>> Begin PAGE EXCERPT

Feedback loops between the real, financial, and fiscal sectors could amplify the impact of these shocks. A continued low growth outlook with rising unemployment would worsen the financial situation of households and firms, resulting in higher NPLs in banks’ loan portfolios as well as portfolio rebalancing by foreign investors and domestic non-bank institutions, which would reduce liquidity and increase funding costs for banks. Under these circumstances, banks would likely curtail credit, further exacerbating the growth downturn. Staff estimates suggest that, for instance, following a one percentage point decline in GDP growth, the NPL ratio would increase by 0.5 percentage point. This would in turn dampen credit growth by 2 percentage points (Annex VI. Macro-financial Linkages in South Africa). Lower growth and weaker bank profitability would also have sizeable implications for tax revenues. To maintain debt sustainability, further fiscal adjustment would be required, thus imparting an additional negative impulse to growth.
Policies to lift growth, permit more gradual fiscal adjustment, and increase resilience
With fiscal and monetary policy space constrained by rising government debt and the need to maintain inflation within the target band, the priority to stimulate economic growth and job creation rests with structural reforms, especially in labor and product/service markets. To the extent the authorities succeed in doing so, there will be an opportunity to reduce the pace of fiscal adjustment. An early start in undertaking such reforms would also reduce the likelihood of extreme downside risks materializing.
Monetary and Financial Sector Policies
Bringing to fruition ongoing reforms of prudential regulation and the resolution framework is expected further to buttress financial sector resilience. The authorities have made progress in implementing the 2014 IMF FSAP recommendations (Annex IX), particularly on modernizing the macro-prudential framework, including the introduction of “Twin Peaks” and resolution regimes. These reforms will likely increase financial stability by removing regulatory gaps and reducing implicit contingent liabilities from the banking sector. The Financial Sector Regulation bill to execute the Twin Peaks reform is likely to be approved and implemented in 2017, and the Designated Institutions Resolution bill to introduce the new resolution regime is expected to be submitted to parliament in late 2017. In this context, National Treasury and the SARB published for public comment a policy document on an explicit, privately-funded deposit insurance scheme. The SARB is also working toward an enhanced macro-prudential framework, including the addition of new tools such as countercyclical capital buffers, sectoral capital requirements, dynamic provisioning, as well as leverage and liquidity ratios. Moreover, the tightening of credit standards that began in 2015 has helped to correct past frothiness in the market for credit to households; slow consumption growth reflects not only these measures, but also an appropriate, continued reduction in the indebtedness of many overstretched households. A third draft on the OTC derivative regulatory framework will be reviewed by National Treasury and the SARB in 2017. However, limited progress has been made on the reform of collective investment schemes, promotion of fair competition and financial inclusion, and better consumer protection.

>> End PAGE EXCERPT
>> Begin SUPPLIED MATERIAL

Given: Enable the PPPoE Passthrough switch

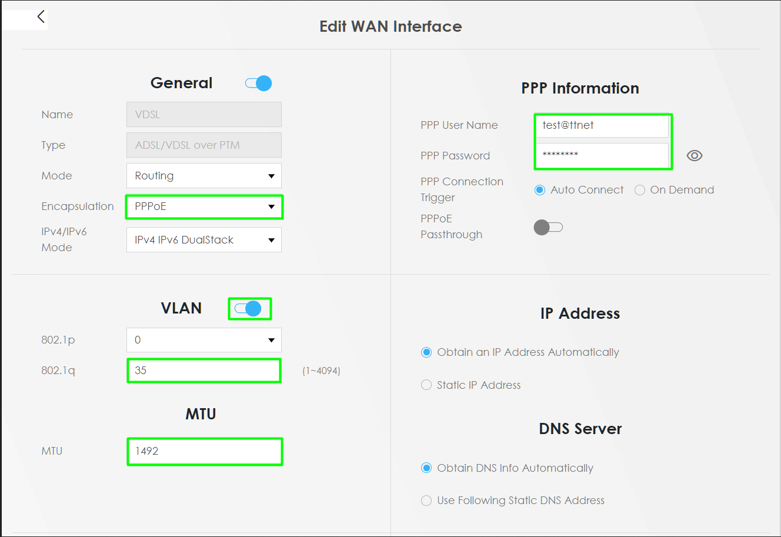Looking at the screenshot, I should pyautogui.click(x=548, y=227).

>> End SUPPLIED MATERIAL

> [WHAT TO DO]
[1] From the South Africa excerpt, give again the stretch from "Policies to lift" through "downside risks materializing.", word for word.
[2] Answer these from the South Africa excerpt, one line each:
(a) By how much would the NPL ratio rise after a one percentage point decline in GDP growth?
(b) In which year is the Financial Sector Regulation bill likely to be approved and implemented?
(c) In which year did the tightening of credit standards begin?
[3] List every new tool that the South Africa excerpt says the SARB plans to add to its macro-prudential framework.

> [ANSWERS GIVEN]
[1]
Policies to lift growth, permit more gradual fiscal adjustment, and increase resilience
With fiscal and monetary policy space constrained by rising government debt and the need to maintain inflation within the target band, the priority to stimulate economic growth and job creation rests with structural reforms, especially in labor and product/service markets. To the extent the authorities succeed in doing so, there will be an opportunity to reduce the pace of fiscal adjustment. An early start in undertaking such reforms would also reduce the likelihood of extreme downside risks materializing.

[2]
(a) By 0.5 percentage point.
(b) 2017.
(c) 2015.

[3]
- Countercyclical capital buffers
- Sectoral capital requirements
- Dynamic provisioning
- Leverage ratios
- Liquidity ratios